Winters was born in Benicia, California in 1950 to lawyer parents.[2] As a child his hobby was collecting glass bottles found on the beach and under old buildings, which would later influence him as an artist. Winters attended Benicia High School until the end of his sophomore year. He then traveled to British Columbia to a take part in a Quaker school work-study program.[3] After traveling briefly to Alaska, Winters returned to Benicia in 1968. He worked in the Weldon Leather Tannery, the Allied Products Wire Wonder Utility Factory making laundry baskets, and the Clearwater Ranch in Cloverdale, where he was a live-in counselor for autistic children.[4]
Also in 1968, Winters had his first durational performance, entitled Norman Thomas Travelling Museum. The artist drove a Volkswagen bus decorated in collage, many of the images relating to current events and politics. Inside was what the artist described as a “reliquary” containing many objects, including a bottle collection. Winters took the van to shopping centers and even as far as Mexico.[5]
In 1974, Winters performed The Secret Life of Bob-E or Bob-E Behind the Veil eight hours a day, five days a week for a month in his studio apartment. Behind a one-way mirror the audience could watch Winters play the character of Bob-E, whose goal was to make a monument for everyone in the world in the form of blue and yellow rubber top hats. By the end of the month the artist had constructed 262 hats.
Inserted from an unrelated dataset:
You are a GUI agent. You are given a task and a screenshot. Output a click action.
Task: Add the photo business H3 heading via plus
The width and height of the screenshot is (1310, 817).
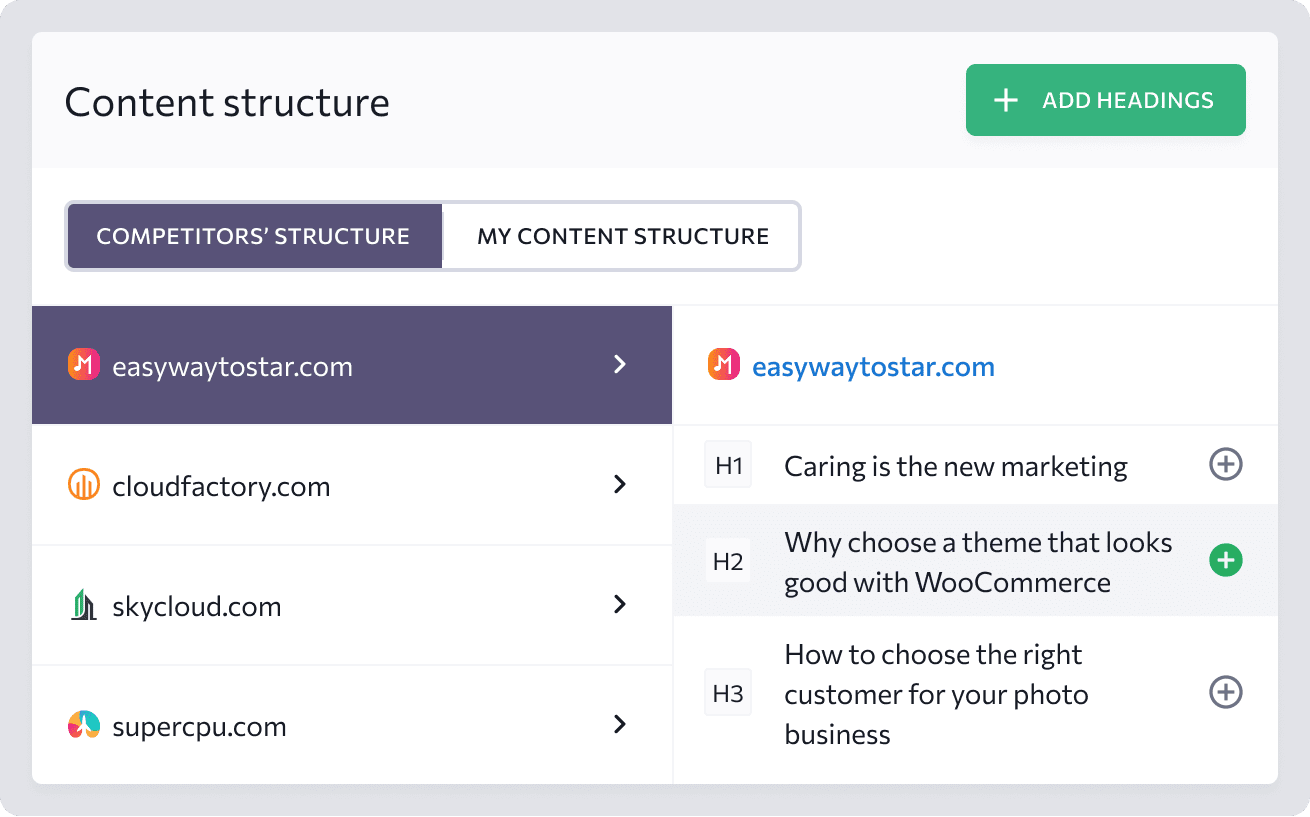pyautogui.click(x=1226, y=693)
The following year, Winters was invited to take part in the Whitney Museum's 1975 Biennial Exhibition. Entitled W.B. Bearman Bags a Job or Diary of a Dreamer, Winters’ piece was the first durational performance in the museum. For two months the artist traveled by subway to the museum, sometimes in a bear mask – one of several he wore for his piece. There he would punch into a time clock and enter a self-made box divided into two parts, one part for the artist and the smaller part for the audience. The two sections were divided by a one-way mirror which the artist used to give the audience occasional glimpses of his environment. Winters could also play music, speak to the audience, and even tell their fortune through a microphone installed in the box.[6] Throughout the rest of 1975 and 1976 Winters traveled throughout Europe and North Africa, showing a solo exhibition entitled Dedication to the Man Whose Main Job Was Testing Whistling Tea Kettles in 1975 at the Konrad Fischer Gallery in Düsseldorf, West Germany.[7]
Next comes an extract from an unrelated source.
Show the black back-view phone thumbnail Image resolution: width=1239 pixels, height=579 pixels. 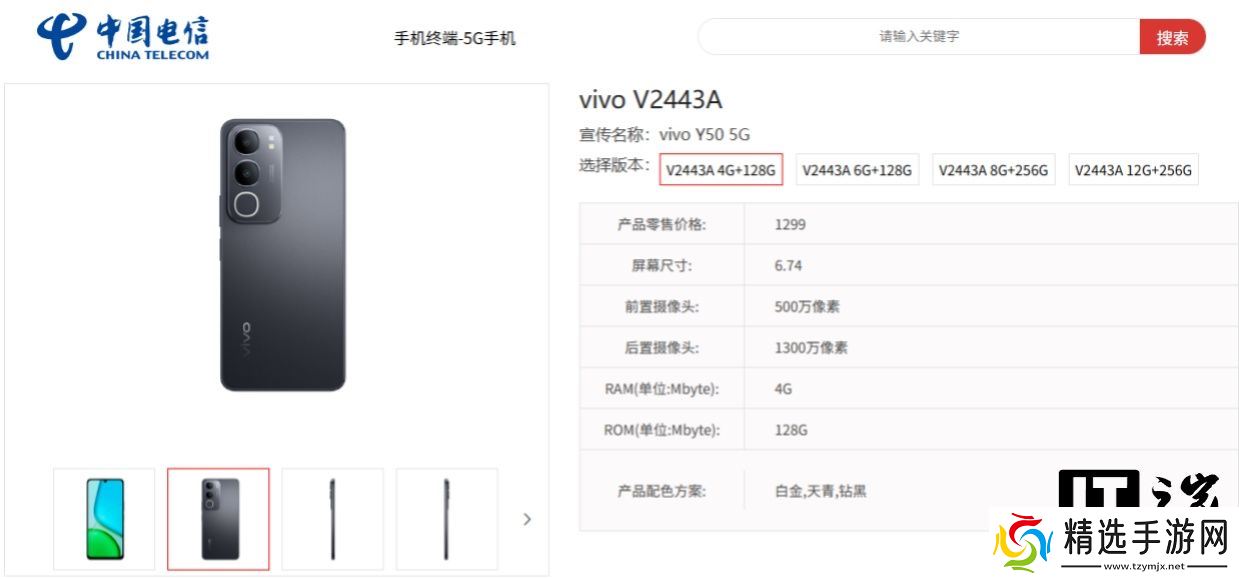pyautogui.click(x=218, y=519)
Also in 1976, Winters formed the partnership “X&Y” with fellow artist Coleen Fitzgibbon that would last two years. Together they performed a series of shows in the Netherlands, most notably a show entitled Take the Money and Run. Performed at De Appel in Amsterdam, the show involved the artists robbing their audience. The following day the audience was given an apology, as well as the opportunity to retrieve any valuables and participate in a lottery to win the artists’ services. They also made a Super 8 film in NY called Rich-Poor, in which they asked people on the streets their thoughts on the rich and poor.[8]
As they became more involved in their own work and producing Colab group exhibitions,[9] Winters and Fitzgibbon ended their partnership as X&Y. Winters produced several exhibitions at his studio, including The Doctors and Dentists Show, The Dog Show, and The Batman Show, which was organized by Diego Cortez.
In 1980 Winters participated in The Times Square Show, The Real Estate Show and in Absurdities at ABC No Rio.[10] That same year he and artists Peter Fend, Coleen Fitzgibbon, Peter Nadin, Jenny Holzer, and Richard Prince also formed The Offices of Fend, Fitzgibbon, Holzer, Nadin, Prince & Winters. This short-lived collective was based out of an office on lower Broadway and offered “Practical Esthetic Services Adaptable to Client Situation”, as stated on their business card. Their goal was to offer their art as “socially helpful work for hire”.[11] In June of that year Winters participated in The Times Square Show, Colab's most well-known exhibition. The month-long show took place in a four floor building on West 41st Street and was densely packed with art. To cap off a busy year, Winters also became one of the first artists to join the Mary Boone Gallery, showing a successful solo exhibition in 1981.[12] In 1982, Winters had his first solo exhibition in Los Angeles at the Richard Kuhlenschmidt Gallery[13]
At the Mo David Gallery in 1984, Winters created an installation piece that consisted of a floor of plaster tiles. Underneath each tile, hidden from view, was a drawing. The same year, Winters performed Please Don’t Disturb me While I’m Drawing in the Perfo 2 festival at Lantaren/Venster in Rotterdam, the Netherlands. While he was there, he offered his aesthetic services to all of the other artists in attendance. He designed the stage sets for the musician Nico, and assisted French artist Orlan, American artist Stuart Sherman, and American poet Gregory Corso.[14] Two years later Winters was invited to take part in Chambres d’Amis (In Ghent there is Always a Free Room for Albrecht Durer) in Ghent, Belgium. In it, 51 artists created installations in 50 different sites, mostly private homes.[15] Winters chose the home of a local art historian. The artist made 90 drawings based on images found in the large collection of art books in the home's library. He made two copies of each drawing and placed the originals in the books themselves. One set of copies was exhibited in the sponsoring museum, Museum van Hedendaagse, as "The Ghent Drawings".[16] The drawings were also on display at Winters’ solo exhibition at Luhring Augustine & Hodes Gallery in New York City in 1987.[17]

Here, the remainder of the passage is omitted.